OW2
- Formation: 1 January 2007; 19 years ago
- Type: Consortium
- Legal status: Non-Profit
- Purpose: Open Source Software Development
- Headquarters: Paris
- Members: Around 6000
- CEO: Cédric Thomas
- Staff: 8 employees
- Website: www.ow2.org

= OW2 =

Non-profit consortium for open-source software

OW2 is an independent non-profit international consortium dedicated to developing open-source software code infrastructure for middleware information systems. OW2 federates IT vendors and users, universities, and research centers from Europe, Asia, and the Americas, representing IT professionals.

== History ==

OW2 was founded in 2007 as an independent organization to foster the ObjectWeb code base of open source middleware.
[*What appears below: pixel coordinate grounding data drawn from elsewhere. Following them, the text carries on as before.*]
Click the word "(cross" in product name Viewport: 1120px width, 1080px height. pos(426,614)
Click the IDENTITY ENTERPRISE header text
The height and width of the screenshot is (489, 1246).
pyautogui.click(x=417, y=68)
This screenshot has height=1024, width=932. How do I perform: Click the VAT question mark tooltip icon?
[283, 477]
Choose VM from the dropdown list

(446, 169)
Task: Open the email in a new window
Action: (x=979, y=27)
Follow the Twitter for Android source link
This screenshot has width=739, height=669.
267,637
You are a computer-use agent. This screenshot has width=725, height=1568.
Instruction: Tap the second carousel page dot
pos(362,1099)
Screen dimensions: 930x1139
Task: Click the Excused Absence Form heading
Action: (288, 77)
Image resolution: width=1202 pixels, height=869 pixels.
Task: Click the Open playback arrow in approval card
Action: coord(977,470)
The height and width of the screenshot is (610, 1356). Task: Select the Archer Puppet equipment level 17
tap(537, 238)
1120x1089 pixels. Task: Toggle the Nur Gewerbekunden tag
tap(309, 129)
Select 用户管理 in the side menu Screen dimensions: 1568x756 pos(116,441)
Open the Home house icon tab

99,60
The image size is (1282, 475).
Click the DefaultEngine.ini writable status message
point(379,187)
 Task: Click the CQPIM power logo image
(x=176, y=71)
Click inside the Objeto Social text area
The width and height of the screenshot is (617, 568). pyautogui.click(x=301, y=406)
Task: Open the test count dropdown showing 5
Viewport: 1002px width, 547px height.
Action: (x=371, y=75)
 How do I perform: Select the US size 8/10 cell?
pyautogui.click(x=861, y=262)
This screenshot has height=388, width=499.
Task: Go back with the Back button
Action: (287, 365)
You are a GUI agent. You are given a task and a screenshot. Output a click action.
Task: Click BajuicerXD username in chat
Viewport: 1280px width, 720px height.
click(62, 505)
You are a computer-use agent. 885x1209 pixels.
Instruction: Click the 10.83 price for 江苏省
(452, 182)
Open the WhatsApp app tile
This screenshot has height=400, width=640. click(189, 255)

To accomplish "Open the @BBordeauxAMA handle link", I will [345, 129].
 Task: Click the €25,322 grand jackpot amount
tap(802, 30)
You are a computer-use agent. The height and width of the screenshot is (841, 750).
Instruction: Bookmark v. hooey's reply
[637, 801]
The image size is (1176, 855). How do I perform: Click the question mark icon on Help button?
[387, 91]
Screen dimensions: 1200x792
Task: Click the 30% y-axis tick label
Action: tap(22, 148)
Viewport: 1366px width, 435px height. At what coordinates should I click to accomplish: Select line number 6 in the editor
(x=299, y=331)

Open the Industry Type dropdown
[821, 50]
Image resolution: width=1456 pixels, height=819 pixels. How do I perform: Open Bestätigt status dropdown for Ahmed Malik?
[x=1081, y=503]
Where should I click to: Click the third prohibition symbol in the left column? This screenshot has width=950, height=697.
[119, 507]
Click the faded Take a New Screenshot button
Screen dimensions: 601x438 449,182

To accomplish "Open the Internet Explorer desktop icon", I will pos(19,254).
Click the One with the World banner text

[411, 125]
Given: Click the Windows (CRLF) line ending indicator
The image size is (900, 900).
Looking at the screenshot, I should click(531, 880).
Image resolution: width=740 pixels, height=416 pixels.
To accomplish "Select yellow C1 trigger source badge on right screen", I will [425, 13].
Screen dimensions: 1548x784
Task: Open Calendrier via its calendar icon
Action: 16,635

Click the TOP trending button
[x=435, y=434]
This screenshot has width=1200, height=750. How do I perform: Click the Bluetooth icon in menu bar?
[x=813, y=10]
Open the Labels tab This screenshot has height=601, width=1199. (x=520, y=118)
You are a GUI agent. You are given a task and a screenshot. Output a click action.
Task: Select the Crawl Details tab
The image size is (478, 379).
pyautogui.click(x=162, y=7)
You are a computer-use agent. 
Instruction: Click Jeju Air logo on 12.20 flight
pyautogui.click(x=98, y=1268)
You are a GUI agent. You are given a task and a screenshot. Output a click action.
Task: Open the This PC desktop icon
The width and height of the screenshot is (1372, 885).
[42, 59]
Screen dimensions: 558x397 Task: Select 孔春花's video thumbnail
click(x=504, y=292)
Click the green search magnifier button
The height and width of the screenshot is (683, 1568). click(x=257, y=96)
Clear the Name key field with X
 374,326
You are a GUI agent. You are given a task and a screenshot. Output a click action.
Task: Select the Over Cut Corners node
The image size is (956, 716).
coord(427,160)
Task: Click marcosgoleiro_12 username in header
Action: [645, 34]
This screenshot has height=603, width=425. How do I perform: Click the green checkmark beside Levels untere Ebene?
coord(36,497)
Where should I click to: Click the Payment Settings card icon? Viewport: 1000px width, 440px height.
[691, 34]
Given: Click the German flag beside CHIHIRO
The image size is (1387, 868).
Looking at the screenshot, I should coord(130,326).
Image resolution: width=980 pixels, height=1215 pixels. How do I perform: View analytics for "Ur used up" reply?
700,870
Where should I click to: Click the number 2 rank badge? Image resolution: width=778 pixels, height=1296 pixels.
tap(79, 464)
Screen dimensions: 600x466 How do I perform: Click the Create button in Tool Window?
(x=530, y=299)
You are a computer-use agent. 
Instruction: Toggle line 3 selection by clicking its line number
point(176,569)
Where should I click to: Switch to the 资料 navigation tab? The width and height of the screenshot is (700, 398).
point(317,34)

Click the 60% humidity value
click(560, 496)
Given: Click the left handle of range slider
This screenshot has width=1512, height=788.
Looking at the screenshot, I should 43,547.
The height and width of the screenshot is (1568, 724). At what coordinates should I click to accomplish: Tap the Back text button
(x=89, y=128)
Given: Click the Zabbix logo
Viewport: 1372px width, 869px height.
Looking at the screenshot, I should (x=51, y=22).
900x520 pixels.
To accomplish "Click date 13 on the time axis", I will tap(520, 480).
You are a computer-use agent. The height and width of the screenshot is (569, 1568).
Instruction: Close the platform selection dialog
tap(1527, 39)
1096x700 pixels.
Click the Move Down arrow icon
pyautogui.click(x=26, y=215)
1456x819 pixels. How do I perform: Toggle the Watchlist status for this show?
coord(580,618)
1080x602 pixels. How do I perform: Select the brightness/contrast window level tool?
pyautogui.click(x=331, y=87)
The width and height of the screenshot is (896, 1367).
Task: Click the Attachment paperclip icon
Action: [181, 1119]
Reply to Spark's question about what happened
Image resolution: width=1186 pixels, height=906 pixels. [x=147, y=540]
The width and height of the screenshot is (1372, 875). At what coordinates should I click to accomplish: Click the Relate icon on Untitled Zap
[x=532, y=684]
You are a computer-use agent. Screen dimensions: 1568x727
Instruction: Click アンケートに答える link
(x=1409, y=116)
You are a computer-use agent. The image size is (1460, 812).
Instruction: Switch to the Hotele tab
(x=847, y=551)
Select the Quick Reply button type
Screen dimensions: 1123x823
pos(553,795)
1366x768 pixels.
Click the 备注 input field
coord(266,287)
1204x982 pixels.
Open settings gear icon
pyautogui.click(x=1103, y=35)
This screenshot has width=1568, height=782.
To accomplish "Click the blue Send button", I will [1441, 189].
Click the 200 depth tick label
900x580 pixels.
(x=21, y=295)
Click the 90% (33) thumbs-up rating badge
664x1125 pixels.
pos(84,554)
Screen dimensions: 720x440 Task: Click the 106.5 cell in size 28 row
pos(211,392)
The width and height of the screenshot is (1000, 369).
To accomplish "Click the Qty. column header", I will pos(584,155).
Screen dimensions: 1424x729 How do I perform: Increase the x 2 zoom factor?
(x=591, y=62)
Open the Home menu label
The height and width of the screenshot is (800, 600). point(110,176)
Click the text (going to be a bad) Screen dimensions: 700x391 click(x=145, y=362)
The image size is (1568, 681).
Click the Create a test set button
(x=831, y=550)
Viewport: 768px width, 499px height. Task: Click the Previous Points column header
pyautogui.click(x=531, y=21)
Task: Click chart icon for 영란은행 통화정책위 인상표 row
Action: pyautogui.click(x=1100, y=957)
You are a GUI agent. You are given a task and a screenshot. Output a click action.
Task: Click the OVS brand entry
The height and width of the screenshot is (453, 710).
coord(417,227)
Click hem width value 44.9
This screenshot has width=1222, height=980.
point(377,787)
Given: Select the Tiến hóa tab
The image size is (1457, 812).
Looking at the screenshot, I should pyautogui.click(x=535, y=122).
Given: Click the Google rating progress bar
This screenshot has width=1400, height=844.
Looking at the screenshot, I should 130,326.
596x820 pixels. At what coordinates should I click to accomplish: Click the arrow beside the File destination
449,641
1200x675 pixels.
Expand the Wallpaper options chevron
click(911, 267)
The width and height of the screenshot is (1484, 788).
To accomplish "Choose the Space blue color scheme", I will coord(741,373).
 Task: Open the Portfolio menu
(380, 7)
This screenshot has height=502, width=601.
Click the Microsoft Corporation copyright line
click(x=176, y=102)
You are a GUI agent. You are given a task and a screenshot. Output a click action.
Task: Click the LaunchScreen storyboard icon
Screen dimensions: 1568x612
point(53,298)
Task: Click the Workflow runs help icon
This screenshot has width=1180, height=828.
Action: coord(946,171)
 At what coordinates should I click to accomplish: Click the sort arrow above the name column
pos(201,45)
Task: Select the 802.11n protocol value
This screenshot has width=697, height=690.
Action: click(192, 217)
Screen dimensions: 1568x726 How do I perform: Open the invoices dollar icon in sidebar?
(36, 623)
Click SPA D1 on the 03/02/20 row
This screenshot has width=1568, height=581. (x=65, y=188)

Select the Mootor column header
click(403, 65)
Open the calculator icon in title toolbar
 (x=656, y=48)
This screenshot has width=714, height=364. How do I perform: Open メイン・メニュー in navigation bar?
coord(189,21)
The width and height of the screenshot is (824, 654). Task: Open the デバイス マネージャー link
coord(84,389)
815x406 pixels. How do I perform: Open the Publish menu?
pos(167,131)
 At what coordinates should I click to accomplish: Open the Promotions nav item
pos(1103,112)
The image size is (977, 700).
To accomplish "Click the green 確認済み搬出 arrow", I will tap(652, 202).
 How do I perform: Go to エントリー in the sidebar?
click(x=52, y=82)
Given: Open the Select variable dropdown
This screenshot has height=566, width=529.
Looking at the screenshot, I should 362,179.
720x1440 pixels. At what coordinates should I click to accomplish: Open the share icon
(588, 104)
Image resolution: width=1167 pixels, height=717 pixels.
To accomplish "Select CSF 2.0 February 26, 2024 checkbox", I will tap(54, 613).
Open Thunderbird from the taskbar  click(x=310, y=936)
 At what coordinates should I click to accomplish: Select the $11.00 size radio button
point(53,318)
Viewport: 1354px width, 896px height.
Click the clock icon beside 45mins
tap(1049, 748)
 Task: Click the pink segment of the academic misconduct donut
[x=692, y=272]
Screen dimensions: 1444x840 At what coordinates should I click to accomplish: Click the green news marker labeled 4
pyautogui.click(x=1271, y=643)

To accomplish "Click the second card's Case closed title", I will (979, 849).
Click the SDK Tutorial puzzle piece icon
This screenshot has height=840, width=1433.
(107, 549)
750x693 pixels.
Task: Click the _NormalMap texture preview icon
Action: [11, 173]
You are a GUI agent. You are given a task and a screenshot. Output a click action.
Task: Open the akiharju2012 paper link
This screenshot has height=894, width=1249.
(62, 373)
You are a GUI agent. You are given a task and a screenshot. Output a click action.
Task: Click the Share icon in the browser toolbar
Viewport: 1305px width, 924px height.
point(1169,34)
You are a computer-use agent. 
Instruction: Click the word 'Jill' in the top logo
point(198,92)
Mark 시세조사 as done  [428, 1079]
ObjectWeb was a joint project launched in 2002 by INRIA, Bull, and France Telecom; in 2005 INRIA signed an agreement with OrientWare, a joint project between Peking University, Beijing University of Aeronautics and Astronautics (now Beihang University), National University of Defense Technology, CVIC Software Engineering Co., Ltd, and the Institute of Software at the Chinese Academy of Sciences. All became founding members of OW2 along with Engineering, Red Hat, and Thales Group.

==Activities==
===Projects===
OW2 hosts circa 100 open-source projects. Projects make up the OW2 code base and are foundation of all OW2 activities. Projects can be submitted into the OW2 code base after meeting some minimum requirements and applying. At this point, a Project is considered to be in "Incubation," the first of OW2's defined lifecycle stages. Upon gaining code contributors, growing, and meeting rigorous requirements, a project can apply for "mature" status. The application is then reviewed by the OW2 Technology Council and granted mature status or kept in incubation. If a project stops evolving and updating, it can then be moved to the third lifecycle stage, "Archive," where it is no longer active but can use OW2's infrastructure services.

====Hosting====
In 2008, only a year after its founding, OW2 began hosting its projects via Concurrent Versions System (CVS) and Apache Subversion (SVN) using GForge. Later, support for CVS was disabled and hosting via Git using Gitorious began. In 2018, only a decade after it had begun using it, OW2 decommissioned its use of GForge and SVN in lieu of Git, after having migrated to using GitLab.

== OW2con ==
OW2con is an annual conference for the OW2 community, organized since 2009.